Not all of it. Not everyone. Not even maybe. But there are certain ideas, or the culture, or mindsets.. or something. Maybe it’s all just something I took the wrong way, and it compounded. A cocktail of misunderstandings and a series of unfortunate events.
But it IS my experience.
Anne Lamott writes, “Forgiveness means it’s no longer important to hit back.”
I don’t know exactly who I’m swinging at, but it definitely feels like it’s still important to hit back. My left hook is triggered by a lot of things. Conversations I hear. Conversations I’m in. Facebook posts.
It feels like a wound. Somebody pokes at it, even inadvertently and I flinch and go into defense mode. Which actually looks a lot like offense mode.
Dr.
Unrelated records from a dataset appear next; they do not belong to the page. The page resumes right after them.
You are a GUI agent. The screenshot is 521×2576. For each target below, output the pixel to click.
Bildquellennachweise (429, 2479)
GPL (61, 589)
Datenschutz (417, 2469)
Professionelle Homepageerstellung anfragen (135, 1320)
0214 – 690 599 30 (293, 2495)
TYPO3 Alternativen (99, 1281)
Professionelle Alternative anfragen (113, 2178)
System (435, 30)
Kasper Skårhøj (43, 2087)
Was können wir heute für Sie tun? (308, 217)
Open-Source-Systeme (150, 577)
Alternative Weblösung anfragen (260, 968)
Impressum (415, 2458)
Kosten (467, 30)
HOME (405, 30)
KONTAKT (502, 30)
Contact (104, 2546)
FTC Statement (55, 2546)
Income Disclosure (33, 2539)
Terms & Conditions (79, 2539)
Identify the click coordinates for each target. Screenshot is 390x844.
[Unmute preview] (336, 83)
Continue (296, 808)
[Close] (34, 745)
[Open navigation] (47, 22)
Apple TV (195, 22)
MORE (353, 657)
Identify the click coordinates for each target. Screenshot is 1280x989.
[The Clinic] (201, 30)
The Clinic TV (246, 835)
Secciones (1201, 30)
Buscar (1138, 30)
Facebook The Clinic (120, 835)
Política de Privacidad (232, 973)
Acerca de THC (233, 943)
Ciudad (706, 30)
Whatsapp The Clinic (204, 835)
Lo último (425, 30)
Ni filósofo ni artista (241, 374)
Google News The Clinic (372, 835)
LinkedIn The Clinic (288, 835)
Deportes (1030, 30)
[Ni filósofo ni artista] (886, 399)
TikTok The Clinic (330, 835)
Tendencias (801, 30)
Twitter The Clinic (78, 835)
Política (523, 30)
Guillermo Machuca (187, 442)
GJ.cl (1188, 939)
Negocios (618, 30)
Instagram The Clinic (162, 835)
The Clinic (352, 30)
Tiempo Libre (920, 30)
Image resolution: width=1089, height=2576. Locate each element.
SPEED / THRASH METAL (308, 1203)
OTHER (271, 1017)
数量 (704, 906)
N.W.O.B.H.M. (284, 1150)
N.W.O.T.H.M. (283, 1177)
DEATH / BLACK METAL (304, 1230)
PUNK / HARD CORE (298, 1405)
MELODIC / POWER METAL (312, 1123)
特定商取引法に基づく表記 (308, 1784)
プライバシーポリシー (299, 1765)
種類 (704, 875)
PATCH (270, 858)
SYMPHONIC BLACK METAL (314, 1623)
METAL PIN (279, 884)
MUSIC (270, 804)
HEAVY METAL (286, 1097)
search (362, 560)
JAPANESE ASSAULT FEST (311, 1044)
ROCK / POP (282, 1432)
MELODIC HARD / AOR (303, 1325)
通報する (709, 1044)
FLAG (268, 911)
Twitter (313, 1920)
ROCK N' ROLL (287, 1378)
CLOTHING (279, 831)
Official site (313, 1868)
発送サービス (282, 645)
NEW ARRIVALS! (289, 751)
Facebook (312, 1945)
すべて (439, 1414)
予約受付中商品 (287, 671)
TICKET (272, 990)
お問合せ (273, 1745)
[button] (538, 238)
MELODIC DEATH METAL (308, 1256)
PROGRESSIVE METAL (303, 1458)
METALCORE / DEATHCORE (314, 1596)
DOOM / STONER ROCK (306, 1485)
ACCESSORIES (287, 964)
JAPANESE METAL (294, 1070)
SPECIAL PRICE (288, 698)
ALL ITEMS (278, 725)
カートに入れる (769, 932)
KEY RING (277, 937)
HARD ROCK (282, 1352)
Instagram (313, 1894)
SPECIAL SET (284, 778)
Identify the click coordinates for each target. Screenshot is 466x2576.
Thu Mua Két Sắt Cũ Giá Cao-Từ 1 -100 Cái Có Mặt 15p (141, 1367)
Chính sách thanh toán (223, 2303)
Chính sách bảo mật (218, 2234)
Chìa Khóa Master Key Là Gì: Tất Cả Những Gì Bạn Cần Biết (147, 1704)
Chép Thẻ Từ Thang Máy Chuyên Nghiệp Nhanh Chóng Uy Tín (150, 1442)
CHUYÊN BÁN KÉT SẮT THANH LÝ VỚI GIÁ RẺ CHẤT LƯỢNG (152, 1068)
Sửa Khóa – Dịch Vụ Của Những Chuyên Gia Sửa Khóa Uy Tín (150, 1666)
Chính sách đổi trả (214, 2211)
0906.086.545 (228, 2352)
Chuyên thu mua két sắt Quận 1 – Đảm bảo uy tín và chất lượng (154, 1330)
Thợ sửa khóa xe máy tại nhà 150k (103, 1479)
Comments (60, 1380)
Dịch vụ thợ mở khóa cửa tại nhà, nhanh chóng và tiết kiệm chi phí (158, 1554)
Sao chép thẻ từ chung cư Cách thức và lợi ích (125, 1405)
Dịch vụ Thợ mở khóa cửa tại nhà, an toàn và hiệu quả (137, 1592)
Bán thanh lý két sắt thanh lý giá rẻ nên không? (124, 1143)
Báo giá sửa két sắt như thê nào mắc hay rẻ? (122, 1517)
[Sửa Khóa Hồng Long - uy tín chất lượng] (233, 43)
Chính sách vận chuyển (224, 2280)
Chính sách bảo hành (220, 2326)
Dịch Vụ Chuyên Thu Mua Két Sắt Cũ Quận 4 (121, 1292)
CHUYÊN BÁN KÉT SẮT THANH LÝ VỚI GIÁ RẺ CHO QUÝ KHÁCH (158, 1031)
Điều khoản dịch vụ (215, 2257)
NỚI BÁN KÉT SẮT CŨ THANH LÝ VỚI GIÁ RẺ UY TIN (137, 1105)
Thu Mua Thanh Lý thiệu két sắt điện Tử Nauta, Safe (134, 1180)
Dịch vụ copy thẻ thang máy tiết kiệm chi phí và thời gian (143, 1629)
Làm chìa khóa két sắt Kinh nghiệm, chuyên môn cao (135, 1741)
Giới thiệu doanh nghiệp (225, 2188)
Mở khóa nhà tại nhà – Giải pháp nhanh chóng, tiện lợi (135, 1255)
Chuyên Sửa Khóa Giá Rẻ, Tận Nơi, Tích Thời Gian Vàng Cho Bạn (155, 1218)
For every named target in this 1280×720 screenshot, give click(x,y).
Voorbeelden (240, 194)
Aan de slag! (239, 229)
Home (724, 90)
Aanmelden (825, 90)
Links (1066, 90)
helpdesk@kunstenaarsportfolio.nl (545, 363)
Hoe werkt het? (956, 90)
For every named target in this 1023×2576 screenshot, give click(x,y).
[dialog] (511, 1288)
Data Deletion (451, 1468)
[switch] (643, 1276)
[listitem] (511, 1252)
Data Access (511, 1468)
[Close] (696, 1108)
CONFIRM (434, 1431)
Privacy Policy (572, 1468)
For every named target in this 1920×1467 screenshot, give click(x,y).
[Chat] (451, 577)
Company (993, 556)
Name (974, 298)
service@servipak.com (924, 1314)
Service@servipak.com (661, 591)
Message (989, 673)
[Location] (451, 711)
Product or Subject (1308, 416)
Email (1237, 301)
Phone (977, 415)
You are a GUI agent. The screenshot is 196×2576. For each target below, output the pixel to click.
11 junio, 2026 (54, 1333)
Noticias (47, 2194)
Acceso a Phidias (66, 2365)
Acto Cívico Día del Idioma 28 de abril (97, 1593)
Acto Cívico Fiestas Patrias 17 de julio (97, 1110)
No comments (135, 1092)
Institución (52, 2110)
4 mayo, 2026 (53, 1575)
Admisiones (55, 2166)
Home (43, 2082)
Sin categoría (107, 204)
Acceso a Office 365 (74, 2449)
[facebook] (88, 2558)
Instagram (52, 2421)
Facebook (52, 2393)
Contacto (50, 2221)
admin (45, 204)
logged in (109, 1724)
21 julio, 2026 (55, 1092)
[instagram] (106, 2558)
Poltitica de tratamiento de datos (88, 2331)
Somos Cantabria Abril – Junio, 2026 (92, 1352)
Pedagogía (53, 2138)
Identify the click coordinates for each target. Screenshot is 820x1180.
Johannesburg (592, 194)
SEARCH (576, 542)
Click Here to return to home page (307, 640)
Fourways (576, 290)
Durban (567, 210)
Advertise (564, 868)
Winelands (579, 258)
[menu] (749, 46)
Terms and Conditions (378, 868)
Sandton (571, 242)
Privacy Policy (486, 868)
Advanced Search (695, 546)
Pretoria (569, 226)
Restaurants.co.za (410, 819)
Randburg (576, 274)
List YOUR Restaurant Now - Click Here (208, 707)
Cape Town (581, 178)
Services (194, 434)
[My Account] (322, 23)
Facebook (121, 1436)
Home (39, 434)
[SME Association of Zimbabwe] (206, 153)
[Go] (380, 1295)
Gabor Mate’s book, “In The Realm of Hungry Ghosts” tells the story of a woman, addicted to crystal meth, who has been treated horribly by her mother, and who is now neglecting her own daughter. He describes generation after generation of ruined lives, and all I can feel is compassion. I don’t feel judgement and can only imagine the desperation and the drive to escape unimaginable pain.
But then someone makes a disparaging post about the Muslim community, or chooses to boycott a Disney flick that contains a ‘gay moment’ and I’m like, “Okay, THAT’S IT. Brace yourself for a sharply penned Facebook post of cleverly-disguised (or obviously stated) contempt.”
Yeah. That’s my super power – a sharp wit. I asked for time travel, but I got a big mouth instead.
What IS that?
Etty Hillesum, wrote from a Nazi concentration camp, “Each of us must turn inward and destroy in himself all that he thinks he ought to destroy in others.”
Drat. I’ve heard that before. Like the thing when you really dislike something about someone, it’s really also something that you dislike in yourself. Shoot.
But I think that there is also the wound. And the wound is real. And my guard is up against anything that comes near it. And when that same wound is being inflicted on someone else, I can feel it. And it seems like it will take more than the passage of time to heal completely.
To be continued… possibly for longer than I want.